Objectives: To discover novel potential biomarkers and establish a diagnostic pattern for SLE by using proteomic technology.
Methods: Serum proteomic spectra were generated by matrix-assisted laser desorption/ionization time-of-flight mass spectrometry (MALDI-TOF MS) combined with weak cationic exchange magnetic beads. A training set of spectra, derived from analysing sera from 32 patients with SLE, 43 patients with other autoimmune diseases and 43 age- and sex-matched healthy volunteers, was used to train and develop a decision tree model with a machine learning algorithm called decision boosting.
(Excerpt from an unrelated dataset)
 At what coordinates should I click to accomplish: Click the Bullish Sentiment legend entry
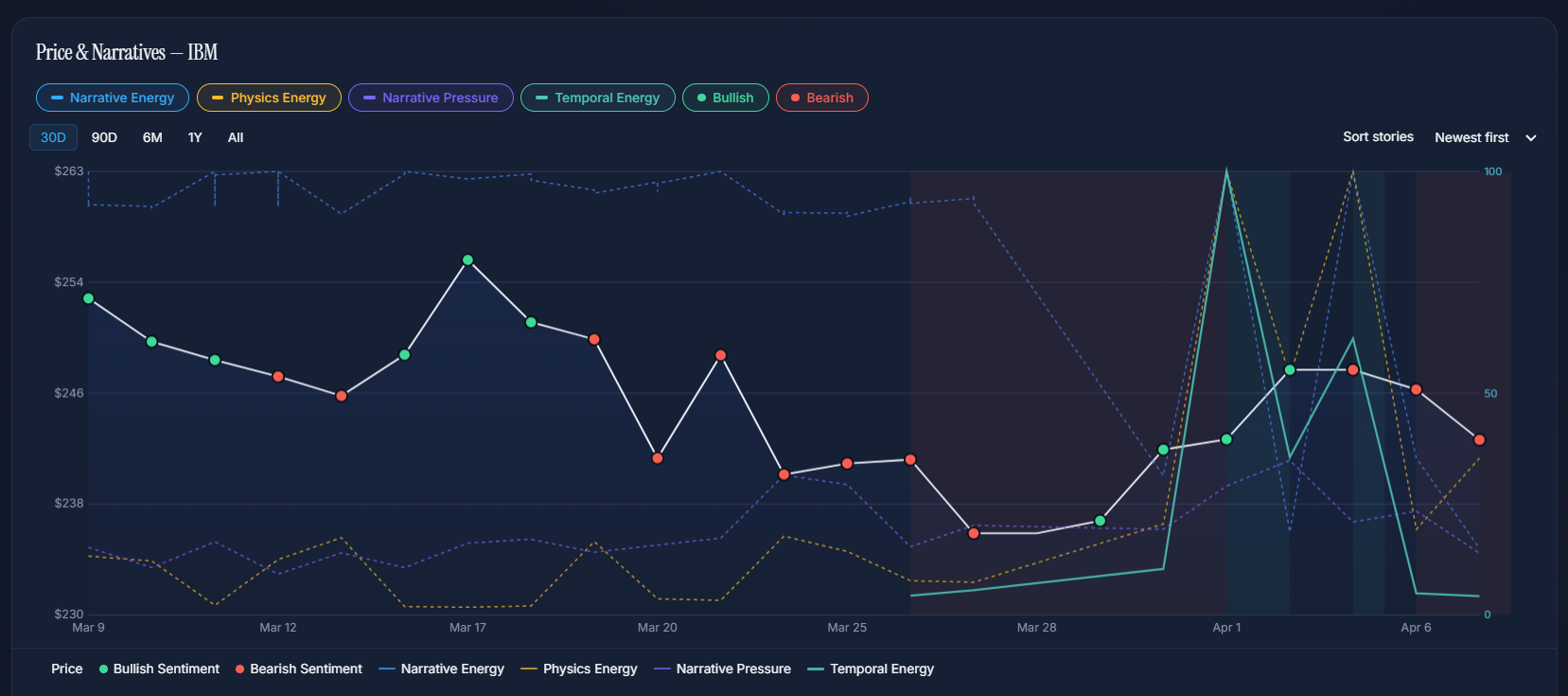pos(159,669)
A blinded testing set, including 32 patients with SLE, 42 patients with other autoimmune diseases and 40 healthy people, was used to determine the accuracy of the model.
Results: The diagnostic pattern with a panel of four potential protein biomarkers of mass-to-charge (m/z) ratio 4070.09, 7770.45, 28 045.1 and 3376.02 could accurately recognize 25 of 32 patients with SLE, 36 of 42 patients with other autoimmune diseases and 36 of 40 healthy people.
Conclusions: The preliminary data suggested a potential application of MALDI-TOF MS combined with magnetic beads as an effective technology to profile serum proteome, and with pattern analysis, a diagnostic model comprising four potential biomarkers was indicated to differentiate individuals with SLE from RA, SS, SSc and healthy controls rapidly and precisely.